* [Exercise requirements]:
Set down every line from the one with "The height and" to the end of the entries, both ends included, exactly as it reads and without pictures.
Segment Start: Data for analysis
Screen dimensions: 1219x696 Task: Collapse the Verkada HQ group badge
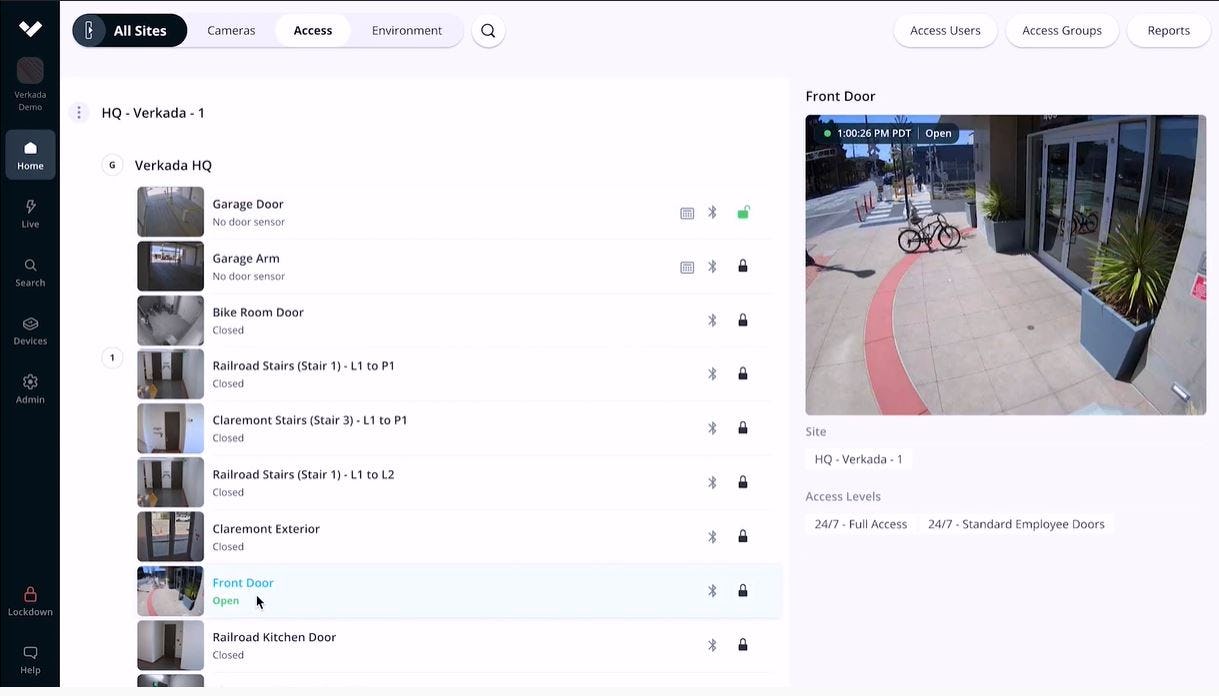112,164
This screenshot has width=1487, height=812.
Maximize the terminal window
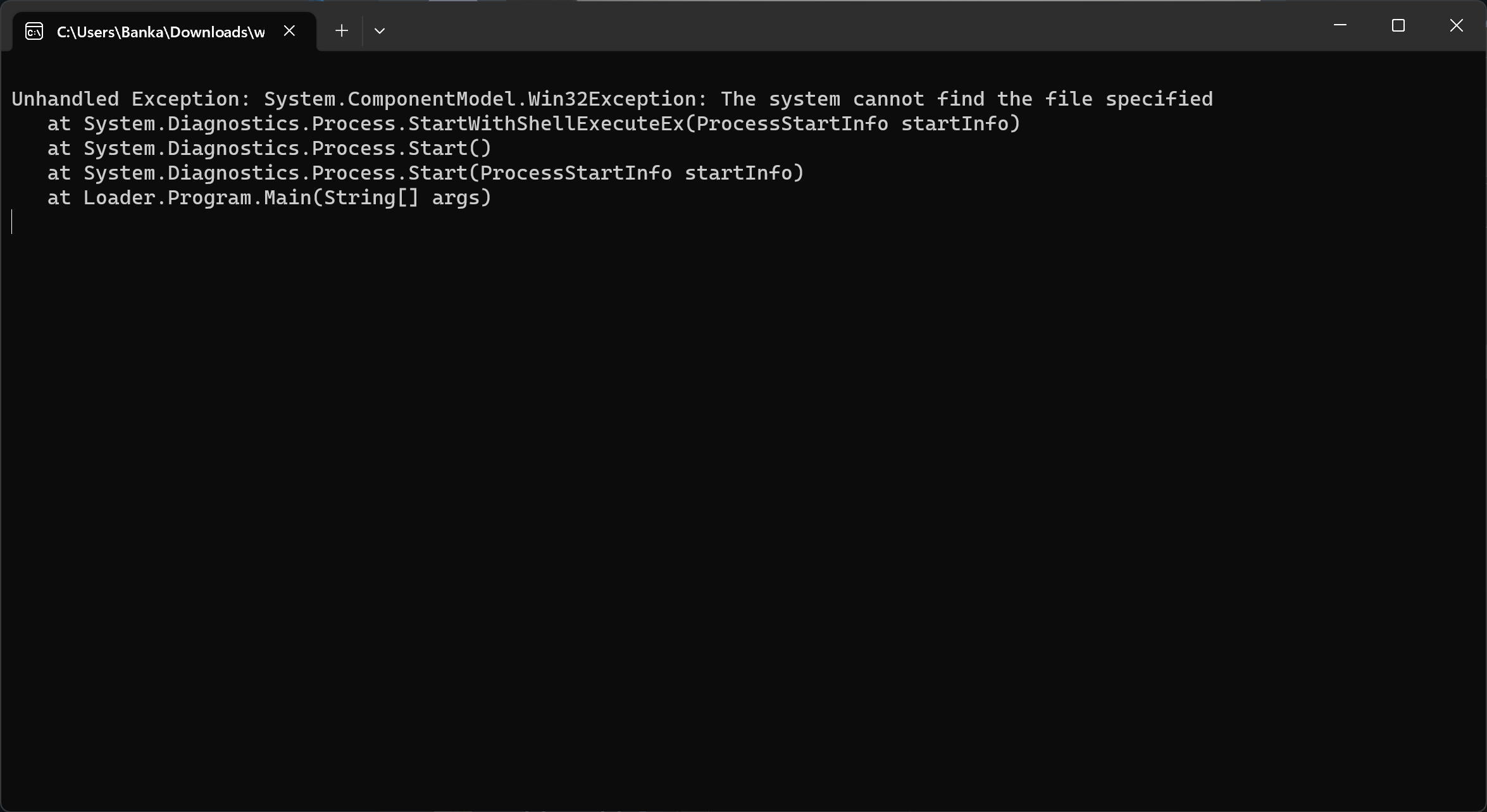(1398, 25)
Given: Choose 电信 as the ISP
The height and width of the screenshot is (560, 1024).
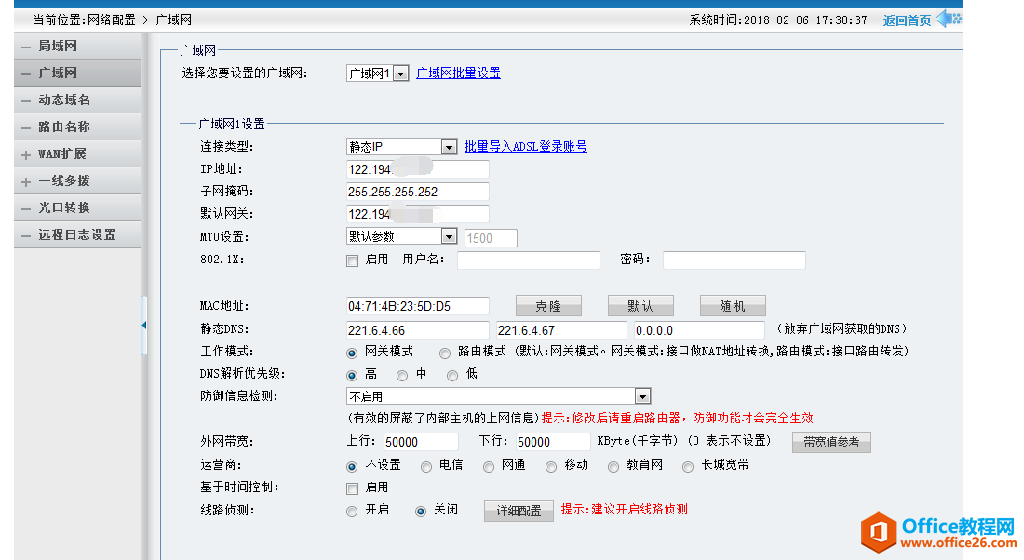Looking at the screenshot, I should (426, 466).
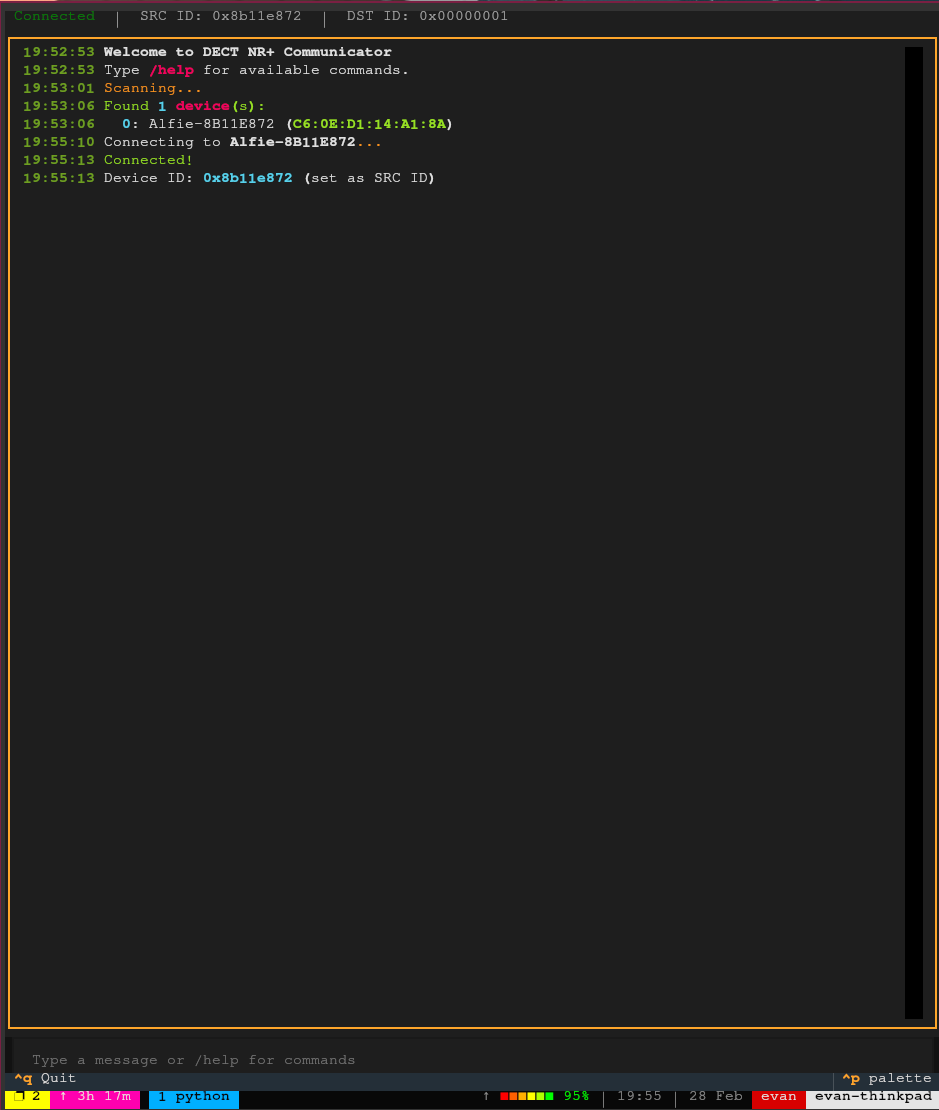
Segment End: Data for analysis
* [Final answer]:
The height and width of the screenshot is (560, 1024).
Looking at the screenshot, I should (426, 466).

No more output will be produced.